Items from a data source:
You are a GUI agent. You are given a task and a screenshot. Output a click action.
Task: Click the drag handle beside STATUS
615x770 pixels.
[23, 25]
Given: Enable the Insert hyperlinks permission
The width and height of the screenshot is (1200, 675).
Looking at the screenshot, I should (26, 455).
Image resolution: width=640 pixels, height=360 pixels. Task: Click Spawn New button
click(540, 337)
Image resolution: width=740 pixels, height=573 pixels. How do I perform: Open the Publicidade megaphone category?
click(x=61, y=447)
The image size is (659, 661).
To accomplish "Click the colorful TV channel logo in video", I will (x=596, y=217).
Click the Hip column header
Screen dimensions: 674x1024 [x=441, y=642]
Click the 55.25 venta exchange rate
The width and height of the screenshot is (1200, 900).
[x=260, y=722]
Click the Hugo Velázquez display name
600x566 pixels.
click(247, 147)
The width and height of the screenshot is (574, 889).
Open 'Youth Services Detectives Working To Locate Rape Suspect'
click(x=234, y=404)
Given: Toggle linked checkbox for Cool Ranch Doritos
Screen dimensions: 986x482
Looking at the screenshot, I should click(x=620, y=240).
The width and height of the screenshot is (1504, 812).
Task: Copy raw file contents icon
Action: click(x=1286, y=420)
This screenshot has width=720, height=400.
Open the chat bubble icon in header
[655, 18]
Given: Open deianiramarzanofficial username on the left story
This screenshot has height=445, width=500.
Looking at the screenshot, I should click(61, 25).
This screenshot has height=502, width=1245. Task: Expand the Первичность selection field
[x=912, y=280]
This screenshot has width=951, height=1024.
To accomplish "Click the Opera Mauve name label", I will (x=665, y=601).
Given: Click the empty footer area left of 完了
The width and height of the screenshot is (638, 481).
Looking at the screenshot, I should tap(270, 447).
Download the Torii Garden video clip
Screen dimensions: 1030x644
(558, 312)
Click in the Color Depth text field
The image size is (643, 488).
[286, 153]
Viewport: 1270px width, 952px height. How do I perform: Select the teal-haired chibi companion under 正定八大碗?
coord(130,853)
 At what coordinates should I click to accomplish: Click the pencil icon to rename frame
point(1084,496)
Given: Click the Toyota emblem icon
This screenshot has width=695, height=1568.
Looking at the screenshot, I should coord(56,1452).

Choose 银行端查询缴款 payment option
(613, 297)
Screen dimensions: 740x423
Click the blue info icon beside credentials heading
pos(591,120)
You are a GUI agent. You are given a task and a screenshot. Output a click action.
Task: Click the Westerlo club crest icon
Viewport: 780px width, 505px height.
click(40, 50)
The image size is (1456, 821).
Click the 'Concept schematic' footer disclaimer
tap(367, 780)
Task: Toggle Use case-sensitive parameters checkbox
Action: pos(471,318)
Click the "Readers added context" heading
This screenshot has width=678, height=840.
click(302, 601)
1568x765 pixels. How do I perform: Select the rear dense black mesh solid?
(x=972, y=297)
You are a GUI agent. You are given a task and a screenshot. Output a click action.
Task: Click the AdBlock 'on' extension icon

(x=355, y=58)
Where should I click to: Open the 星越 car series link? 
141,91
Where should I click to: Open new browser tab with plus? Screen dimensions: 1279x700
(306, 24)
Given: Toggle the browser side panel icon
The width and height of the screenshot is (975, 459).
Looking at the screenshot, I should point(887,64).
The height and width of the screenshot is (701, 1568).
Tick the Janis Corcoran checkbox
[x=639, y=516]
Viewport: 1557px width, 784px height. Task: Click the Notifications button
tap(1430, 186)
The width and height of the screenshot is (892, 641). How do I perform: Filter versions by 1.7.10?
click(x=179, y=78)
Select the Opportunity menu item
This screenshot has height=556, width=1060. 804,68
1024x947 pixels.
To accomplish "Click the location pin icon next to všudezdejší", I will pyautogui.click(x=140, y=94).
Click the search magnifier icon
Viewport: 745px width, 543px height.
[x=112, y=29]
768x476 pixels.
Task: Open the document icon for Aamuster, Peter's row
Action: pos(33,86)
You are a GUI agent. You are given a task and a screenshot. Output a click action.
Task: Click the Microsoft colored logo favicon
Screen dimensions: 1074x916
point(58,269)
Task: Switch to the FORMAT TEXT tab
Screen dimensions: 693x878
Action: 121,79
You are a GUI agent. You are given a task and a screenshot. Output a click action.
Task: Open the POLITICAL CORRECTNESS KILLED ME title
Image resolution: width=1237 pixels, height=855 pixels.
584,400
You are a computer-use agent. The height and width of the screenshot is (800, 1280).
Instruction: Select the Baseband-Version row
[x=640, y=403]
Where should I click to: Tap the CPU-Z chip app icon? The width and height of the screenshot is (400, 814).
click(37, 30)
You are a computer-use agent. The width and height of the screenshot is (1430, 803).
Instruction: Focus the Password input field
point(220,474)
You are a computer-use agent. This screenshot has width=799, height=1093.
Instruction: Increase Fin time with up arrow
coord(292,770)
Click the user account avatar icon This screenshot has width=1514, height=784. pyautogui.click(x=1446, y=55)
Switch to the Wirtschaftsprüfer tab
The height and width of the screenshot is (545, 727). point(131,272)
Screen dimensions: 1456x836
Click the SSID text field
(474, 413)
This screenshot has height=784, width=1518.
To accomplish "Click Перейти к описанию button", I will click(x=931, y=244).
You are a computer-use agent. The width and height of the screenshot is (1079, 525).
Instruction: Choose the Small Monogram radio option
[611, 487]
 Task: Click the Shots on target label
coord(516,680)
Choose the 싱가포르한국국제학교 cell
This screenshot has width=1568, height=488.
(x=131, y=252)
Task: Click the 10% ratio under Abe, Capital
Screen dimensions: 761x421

Problem requirements:
In full and exactly as written, reproduce the records above.

Answer area:
You are a GUI agent. You are given a task and a screenshot. Output a click action.
Task: Click the drag handle beside STATUS
615x770 pixels.
[23, 25]
Given: Enable the Insert hyperlinks permission
The width and height of the screenshot is (1200, 675).
Looking at the screenshot, I should (26, 455).
Image resolution: width=640 pixels, height=360 pixels. Task: Click Spawn New button
click(540, 337)
Image resolution: width=740 pixels, height=573 pixels. How do I perform: Open the Publicidade megaphone category?
click(x=61, y=447)
The image size is (659, 661).
To accomplish "Click the colorful TV channel logo in video", I will (x=596, y=217).
Click the Hip column header
Screen dimensions: 674x1024 [x=441, y=642]
Click the 55.25 venta exchange rate
The width and height of the screenshot is (1200, 900).
[x=260, y=722]
Click the Hugo Velázquez display name
600x566 pixels.
click(247, 147)
The width and height of the screenshot is (574, 889).
Open 'Youth Services Detectives Working To Locate Rape Suspect'
click(x=234, y=404)
Given: Toggle linked checkbox for Cool Ranch Doritos
Screen dimensions: 986x482
Looking at the screenshot, I should click(x=620, y=240).
The width and height of the screenshot is (1504, 812).
Task: Copy raw file contents icon
Action: click(x=1286, y=420)
This screenshot has width=720, height=400.
Open the chat bubble icon in header
[655, 18]
Given: Open deianiramarzanofficial username on the left story
This screenshot has height=445, width=500.
Looking at the screenshot, I should click(61, 25).
This screenshot has height=502, width=1245. Task: Expand the Первичность selection field
[x=912, y=280]
This screenshot has width=951, height=1024.
To accomplish "Click the Opera Mauve name label", I will (x=665, y=601).
Given: Click the empty footer area left of 完了
The width and height of the screenshot is (638, 481).
Looking at the screenshot, I should tap(270, 447).
Download the Torii Garden video clip
Screen dimensions: 1030x644
(558, 312)
Click in the Color Depth text field
The image size is (643, 488).
[286, 153]
Viewport: 1270px width, 952px height. How do I perform: Select the teal-haired chibi companion under 正定八大碗?
coord(130,853)
 At what coordinates should I click to accomplish: Click the pencil icon to rename frame
point(1084,496)
Given: Click the Toyota emblem icon
This screenshot has width=695, height=1568.
Looking at the screenshot, I should coord(56,1452).

Choose 银行端查询缴款 payment option
(613, 297)
Screen dimensions: 740x423
Click the blue info icon beside credentials heading
pos(591,120)
You are a GUI agent. You are given a task and a screenshot. Output a click action.
Task: Click the Westerlo club crest icon
Viewport: 780px width, 505px height.
click(40, 50)
The image size is (1456, 821).
Click the 'Concept schematic' footer disclaimer
tap(367, 780)
Task: Toggle Use case-sensitive parameters checkbox
Action: pos(471,318)
Click the "Readers added context" heading
This screenshot has width=678, height=840.
click(302, 601)
1568x765 pixels. How do I perform: Select the rear dense black mesh solid?
(x=972, y=297)
You are a GUI agent. You are given a task and a screenshot. Output a click action.
Task: Click the AdBlock 'on' extension icon

(x=355, y=58)
Where should I click to: Open the 星越 car series link? 
141,91
Where should I click to: Open new browser tab with plus? Screen dimensions: 1279x700
(306, 24)
Given: Toggle the browser side panel icon
The width and height of the screenshot is (975, 459).
Looking at the screenshot, I should point(887,64).
The height and width of the screenshot is (701, 1568).
Tick the Janis Corcoran checkbox
[x=639, y=516]
Viewport: 1557px width, 784px height. Task: Click the Notifications button
tap(1430, 186)
The width and height of the screenshot is (892, 641). How do I perform: Filter versions by 1.7.10?
click(x=179, y=78)
Select the Opportunity menu item
This screenshot has height=556, width=1060. 804,68
1024x947 pixels.
To accomplish "Click the location pin icon next to všudezdejší", I will pyautogui.click(x=140, y=94).
Click the search magnifier icon
Viewport: 745px width, 543px height.
[x=112, y=29]
768x476 pixels.
Task: Open the document icon for Aamuster, Peter's row
Action: pos(33,86)
You are a GUI agent. You are given a task and a screenshot. Output a click action.
Task: Click the Microsoft colored logo favicon
Screen dimensions: 1074x916
point(58,269)
Task: Switch to the FORMAT TEXT tab
Screen dimensions: 693x878
Action: 121,79
You are a GUI agent. You are given a task and a screenshot. Output a click action.
Task: Open the POLITICAL CORRECTNESS KILLED ME title
Image resolution: width=1237 pixels, height=855 pixels.
584,400
You are a computer-use agent. The height and width of the screenshot is (800, 1280).
Instruction: Select the Baseband-Version row
[x=640, y=403]
Where should I click to: Tap the CPU-Z chip app icon? The width and height of the screenshot is (400, 814).
click(37, 30)
You are a computer-use agent. The width and height of the screenshot is (1430, 803).
Instruction: Focus the Password input field
point(220,474)
You are a computer-use agent. This screenshot has width=799, height=1093.
Instruction: Increase Fin time with up arrow
coord(292,770)
Click the user account avatar icon This screenshot has width=1514, height=784. pyautogui.click(x=1446, y=55)
Switch to the Wirtschaftsprüfer tab
The height and width of the screenshot is (545, 727). point(131,272)
Screen dimensions: 1456x836
Click the SSID text field
(474, 413)
This screenshot has height=784, width=1518.
To accomplish "Click Перейти к описанию button", I will click(x=931, y=244).
You are a computer-use agent. The width and height of the screenshot is (1079, 525).
Instruction: Choose the Small Monogram radio option
[611, 487]
 Task: Click the Shots on target label
coord(516,680)
Choose the 싱가포르한국국제학교 cell
This screenshot has width=1568, height=488.
(x=131, y=252)
Task: Click the 10% ratio under Abe, Capital
Screen dimensions: 761x421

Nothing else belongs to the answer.